»»

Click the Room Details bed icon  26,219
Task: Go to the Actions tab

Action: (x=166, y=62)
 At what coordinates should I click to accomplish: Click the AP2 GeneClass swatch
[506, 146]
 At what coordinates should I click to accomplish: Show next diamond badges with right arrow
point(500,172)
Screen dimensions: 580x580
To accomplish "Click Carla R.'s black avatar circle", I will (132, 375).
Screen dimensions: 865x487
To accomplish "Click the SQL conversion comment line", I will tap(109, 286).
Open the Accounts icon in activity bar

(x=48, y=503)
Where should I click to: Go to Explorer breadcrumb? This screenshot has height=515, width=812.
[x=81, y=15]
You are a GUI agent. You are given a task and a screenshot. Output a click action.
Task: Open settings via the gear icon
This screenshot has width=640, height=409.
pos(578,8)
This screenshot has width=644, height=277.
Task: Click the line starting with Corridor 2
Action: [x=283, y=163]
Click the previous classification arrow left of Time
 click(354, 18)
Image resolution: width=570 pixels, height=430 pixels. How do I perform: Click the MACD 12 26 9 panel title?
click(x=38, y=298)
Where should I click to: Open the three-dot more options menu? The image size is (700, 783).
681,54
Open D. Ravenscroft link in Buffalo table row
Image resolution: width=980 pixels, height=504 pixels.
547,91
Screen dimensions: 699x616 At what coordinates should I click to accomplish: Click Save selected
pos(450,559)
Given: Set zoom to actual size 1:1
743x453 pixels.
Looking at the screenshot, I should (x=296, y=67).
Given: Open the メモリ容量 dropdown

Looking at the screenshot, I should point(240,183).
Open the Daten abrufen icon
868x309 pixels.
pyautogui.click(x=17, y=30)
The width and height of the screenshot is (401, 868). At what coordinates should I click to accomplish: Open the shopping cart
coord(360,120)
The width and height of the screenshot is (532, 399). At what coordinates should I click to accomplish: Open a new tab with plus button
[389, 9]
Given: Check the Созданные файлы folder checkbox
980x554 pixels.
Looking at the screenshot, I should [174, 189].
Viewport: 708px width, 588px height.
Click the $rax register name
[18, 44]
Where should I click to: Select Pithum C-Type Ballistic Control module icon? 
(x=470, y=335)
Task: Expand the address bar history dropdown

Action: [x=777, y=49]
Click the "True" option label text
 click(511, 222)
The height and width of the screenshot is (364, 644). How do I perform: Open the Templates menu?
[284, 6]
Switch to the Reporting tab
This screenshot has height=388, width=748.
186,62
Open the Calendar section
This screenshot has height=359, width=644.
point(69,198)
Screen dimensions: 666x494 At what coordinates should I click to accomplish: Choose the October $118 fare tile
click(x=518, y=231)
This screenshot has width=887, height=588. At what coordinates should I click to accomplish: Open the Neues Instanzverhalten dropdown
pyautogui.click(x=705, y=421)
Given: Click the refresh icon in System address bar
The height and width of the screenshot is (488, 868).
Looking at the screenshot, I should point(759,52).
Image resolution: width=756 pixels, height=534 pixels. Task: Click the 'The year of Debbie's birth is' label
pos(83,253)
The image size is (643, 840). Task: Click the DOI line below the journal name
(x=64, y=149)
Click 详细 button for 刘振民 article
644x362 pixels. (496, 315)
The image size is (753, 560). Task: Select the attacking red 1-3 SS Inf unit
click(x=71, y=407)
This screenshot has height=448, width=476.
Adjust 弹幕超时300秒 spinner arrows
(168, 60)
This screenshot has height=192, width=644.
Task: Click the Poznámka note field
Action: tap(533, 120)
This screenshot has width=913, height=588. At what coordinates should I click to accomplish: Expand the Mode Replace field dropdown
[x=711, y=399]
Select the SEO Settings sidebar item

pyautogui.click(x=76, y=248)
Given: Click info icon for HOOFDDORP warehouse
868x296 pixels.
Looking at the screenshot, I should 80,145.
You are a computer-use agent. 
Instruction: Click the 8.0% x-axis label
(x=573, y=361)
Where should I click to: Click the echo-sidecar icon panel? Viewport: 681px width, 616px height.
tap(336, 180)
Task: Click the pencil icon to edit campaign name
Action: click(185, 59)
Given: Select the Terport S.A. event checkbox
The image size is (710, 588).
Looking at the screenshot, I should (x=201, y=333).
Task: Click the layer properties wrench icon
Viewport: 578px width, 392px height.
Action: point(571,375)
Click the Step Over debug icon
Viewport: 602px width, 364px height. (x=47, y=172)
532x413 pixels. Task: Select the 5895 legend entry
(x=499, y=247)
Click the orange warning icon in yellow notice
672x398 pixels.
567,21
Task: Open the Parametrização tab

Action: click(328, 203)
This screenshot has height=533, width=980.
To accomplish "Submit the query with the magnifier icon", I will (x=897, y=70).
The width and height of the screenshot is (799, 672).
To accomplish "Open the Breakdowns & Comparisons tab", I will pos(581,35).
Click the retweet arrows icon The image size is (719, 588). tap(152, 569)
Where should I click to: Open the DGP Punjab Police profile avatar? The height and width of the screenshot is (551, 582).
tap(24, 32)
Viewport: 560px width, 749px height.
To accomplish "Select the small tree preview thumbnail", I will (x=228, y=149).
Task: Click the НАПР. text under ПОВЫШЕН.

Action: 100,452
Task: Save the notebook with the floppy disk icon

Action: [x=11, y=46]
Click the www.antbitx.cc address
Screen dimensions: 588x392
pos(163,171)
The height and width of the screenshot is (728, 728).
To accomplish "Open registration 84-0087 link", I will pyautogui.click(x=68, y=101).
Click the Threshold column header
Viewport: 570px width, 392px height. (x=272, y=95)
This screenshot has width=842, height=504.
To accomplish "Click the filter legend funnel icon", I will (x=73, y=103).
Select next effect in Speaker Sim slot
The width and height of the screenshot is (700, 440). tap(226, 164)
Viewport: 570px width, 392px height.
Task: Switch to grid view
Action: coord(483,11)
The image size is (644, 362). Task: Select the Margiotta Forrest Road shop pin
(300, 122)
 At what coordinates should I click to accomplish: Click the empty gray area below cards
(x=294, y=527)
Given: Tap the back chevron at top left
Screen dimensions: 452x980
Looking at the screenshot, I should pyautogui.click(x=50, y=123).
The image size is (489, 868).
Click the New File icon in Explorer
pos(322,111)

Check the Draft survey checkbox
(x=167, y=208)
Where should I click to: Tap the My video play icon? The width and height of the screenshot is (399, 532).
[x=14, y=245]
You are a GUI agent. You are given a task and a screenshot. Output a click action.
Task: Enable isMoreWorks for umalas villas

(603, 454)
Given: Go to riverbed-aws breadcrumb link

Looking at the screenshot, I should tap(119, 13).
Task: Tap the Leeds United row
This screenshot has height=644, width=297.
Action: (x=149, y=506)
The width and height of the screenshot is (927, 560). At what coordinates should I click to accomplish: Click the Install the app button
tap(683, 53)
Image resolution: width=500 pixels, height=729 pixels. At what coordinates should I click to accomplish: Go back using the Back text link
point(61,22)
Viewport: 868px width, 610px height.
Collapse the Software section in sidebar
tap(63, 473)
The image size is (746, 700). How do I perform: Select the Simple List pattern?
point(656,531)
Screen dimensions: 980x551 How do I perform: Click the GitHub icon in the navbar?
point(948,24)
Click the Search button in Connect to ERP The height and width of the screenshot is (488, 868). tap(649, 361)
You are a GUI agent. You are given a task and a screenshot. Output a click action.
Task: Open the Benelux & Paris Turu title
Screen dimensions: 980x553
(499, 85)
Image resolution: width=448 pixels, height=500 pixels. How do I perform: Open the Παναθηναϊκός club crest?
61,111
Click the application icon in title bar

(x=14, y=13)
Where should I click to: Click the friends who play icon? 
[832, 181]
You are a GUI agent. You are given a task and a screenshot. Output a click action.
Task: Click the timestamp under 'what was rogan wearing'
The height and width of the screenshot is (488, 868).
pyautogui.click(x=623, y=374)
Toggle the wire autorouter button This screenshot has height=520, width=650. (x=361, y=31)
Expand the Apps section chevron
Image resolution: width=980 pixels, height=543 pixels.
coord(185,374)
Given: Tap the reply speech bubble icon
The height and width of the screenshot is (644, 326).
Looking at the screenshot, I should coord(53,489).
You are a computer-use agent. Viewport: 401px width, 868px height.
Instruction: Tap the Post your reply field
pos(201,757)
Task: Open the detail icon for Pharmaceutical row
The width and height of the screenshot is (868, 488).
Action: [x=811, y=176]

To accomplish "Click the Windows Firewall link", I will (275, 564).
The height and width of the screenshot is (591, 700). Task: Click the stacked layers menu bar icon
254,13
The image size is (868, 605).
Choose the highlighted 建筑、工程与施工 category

««

__WHAT TO DO__: Arrange the rows from the line with "Task: Open the detail" through the end of the rows as a numbered list, leaving out blank lines.

__CORRECT RESULT__:
1. Task: Open the detail icon for Pharmaceutical row
2. The width and height of the screenshot is (868, 488).
3. Action: [x=811, y=176]
4. To accomplish "Click the Windows Firewall link", I will (275, 564).
5. The height and width of the screenshot is (591, 700). Task: Click the stacked layers menu bar icon
6. 254,13
7. The image size is (868, 605).
8. Choose the highlighted 建筑、工程与施工 category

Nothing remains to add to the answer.